次のグラフは、ある植物A・Bの1時間あたりの植物の葉100㎠の二酸化炭素吸収速度と、光の強さとの関係を表しているグラフである。これについて、次の問いに答えよ。

光合成速度の問題

(1)植物Aの光補償点と光飽和点の光の強さを、それぞれ答えよ。

(2)比較的弱い光の下でも生育できる植物は、植物Aと植物Bのどちらか。

(3)植物Aと植物Bの呼吸速度をそれぞれ求めよ。この場合の呼吸速度とは、葉100㎠あたりの1時間での二酸化炭素排出量のことである。

(4)光の強さが20キロルクスのときの、植物Aと植物Bの光合成速度をそれぞれ求めよ。この場合の光合成速度とは、葉100㎠あたりの1時間での二酸化炭素吸収量のことである。

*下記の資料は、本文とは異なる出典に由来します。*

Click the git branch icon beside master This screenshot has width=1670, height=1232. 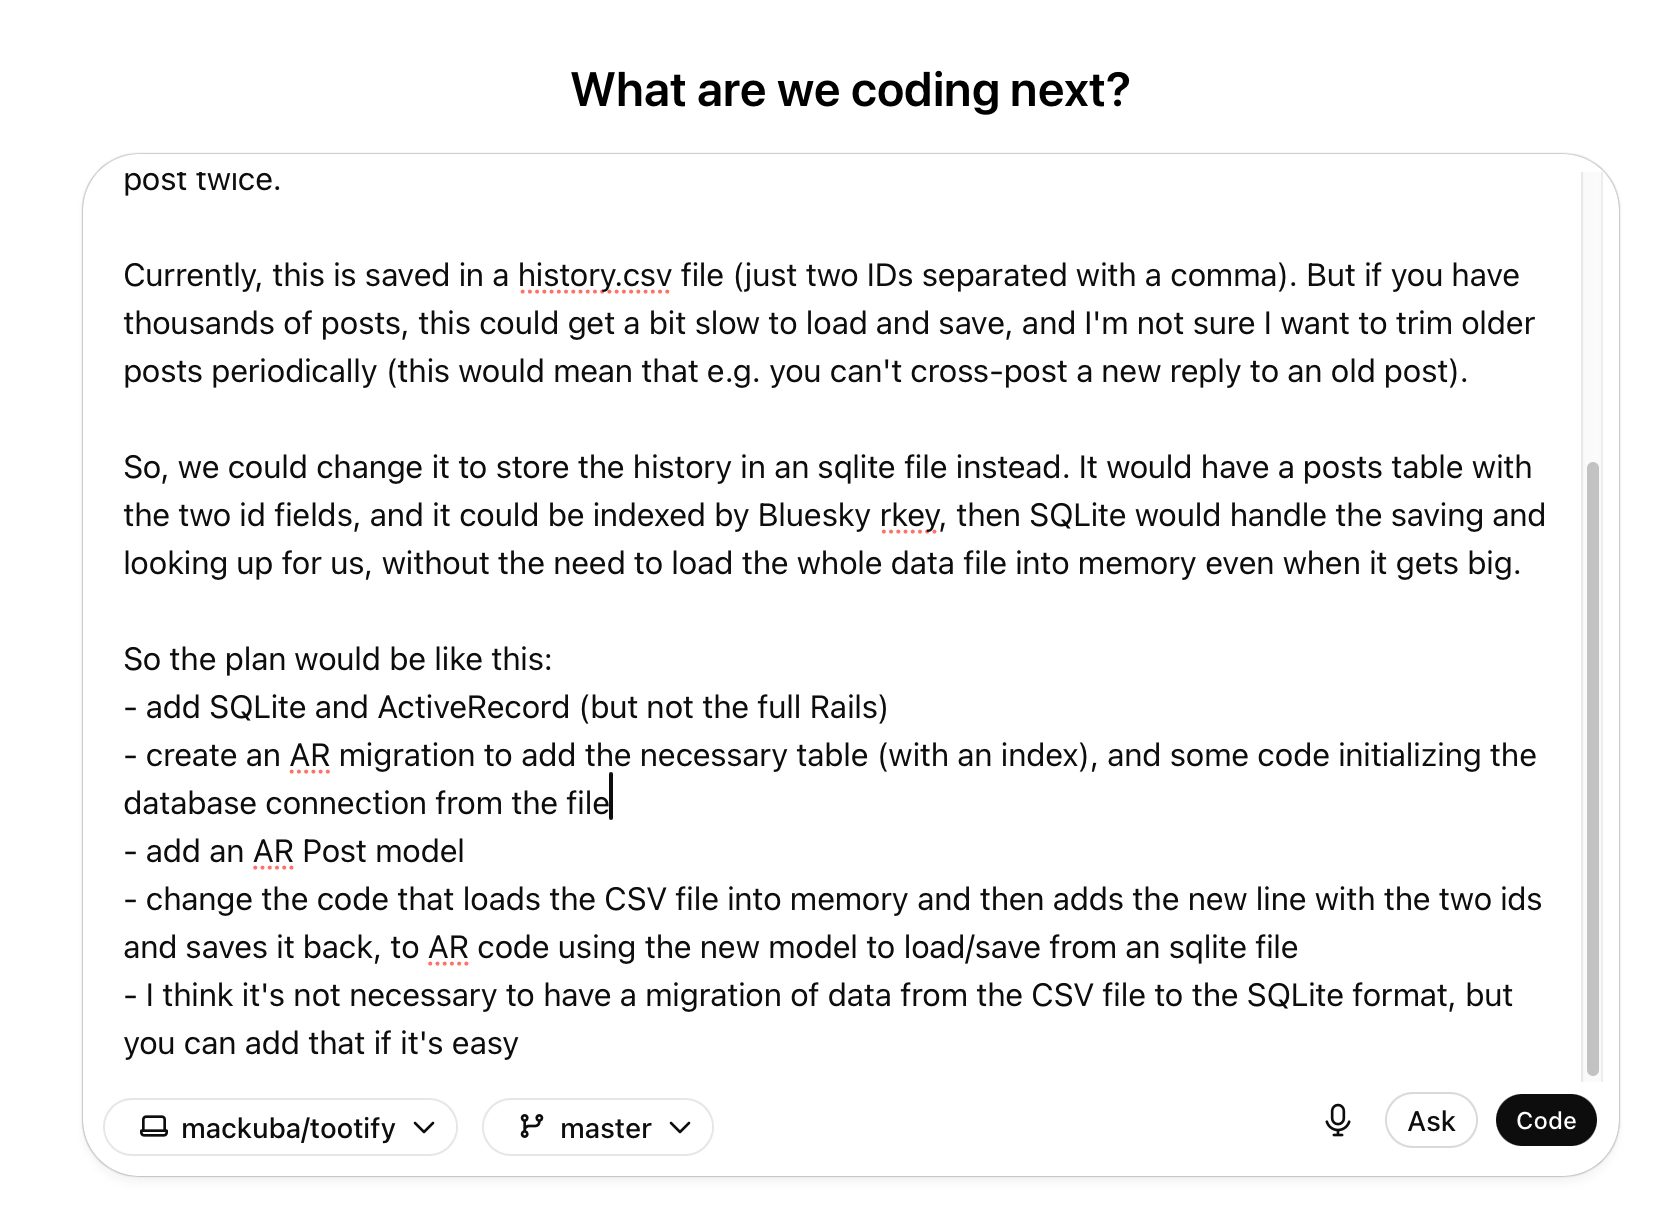(531, 1127)
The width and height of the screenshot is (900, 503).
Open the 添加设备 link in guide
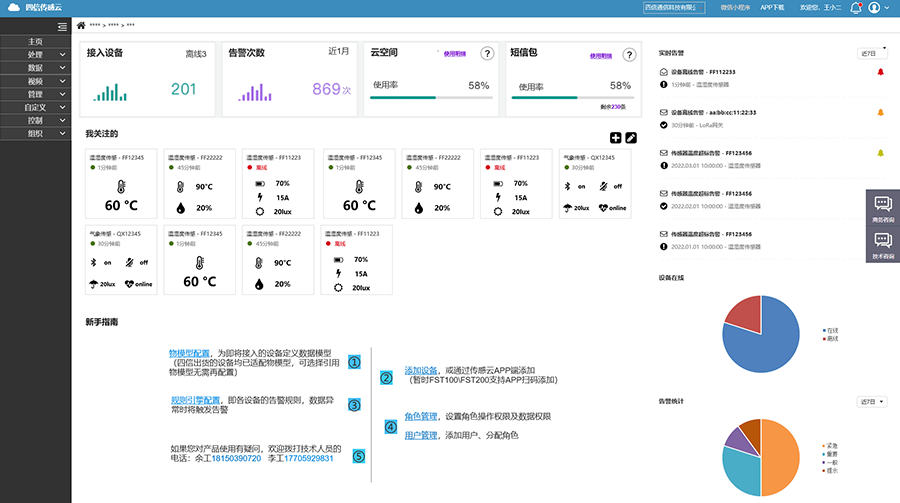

(5)植物Aに30キロルクスの光を4時間照射した。このときと二酸化炭素吸収量が等しくなるには、植物Bに30キロルクスの光を何時間照射すればよいか。

【解答・解説】光合成速度

(1)光補償点…10キロルクス 光飽和点…25キロルクス

光補償点は、呼吸速度と光合成速度が等しい光の強さで、見かけの光合成速度が0になる点である。したがって、植物Aの光補償点は10キロルクスとなる。光飽和点は、光の強さを強くしても光合成速度が増加しなくなる光の強さで、植物Aの光飽和点は25キロルクスだとわかる。

(2)植物B

植物は光補償点の光の強さがあれば、成長はしないが生きていくことができる。植物Aの光補償点は10キロルクス、植物Bの光補償点は5キロルクスなので、弱い光でも生きていくことができるのは植物Bとなる。

(3)植物A…10g 植物B…5g

呼吸速度は、光の強さが0キロルクスのときの二酸化炭素吸収量を見ればよい。植物Aの0キロルクスのときの二酸化炭素吸収量は-10gなので、二酸化炭素排出量だと10gとなる。植物Bの二酸化炭素吸収量は-5gなので、二酸化炭素排出量だと5gとなる。

(4)植物A…20g 植物B…15g

光合成速度は、呼吸速度と見かけの光合成速度の和で求めることができる。光の強さが20キロルクスのときの植物Aの呼吸速度は10g、見かけの光合成速度は10gなので、光合成速度は20gとなる。植物Bの呼吸速度は5g、見かけの光合成速度は10gなので、光合成速度は15gとなる。

(5)6時間

光の強さが30キロルクスのとき、植物Aの見かけの光合成速度は15gなので、4時間光を照射すると、15g×4時間=60g、二酸化炭素を吸収する。光の強さが30キロルクスのときの植物Bの見かけの光合成速度は10gなので、60gの二酸化炭素を吸収するには、60÷10=6時間、光を照射する必要がある。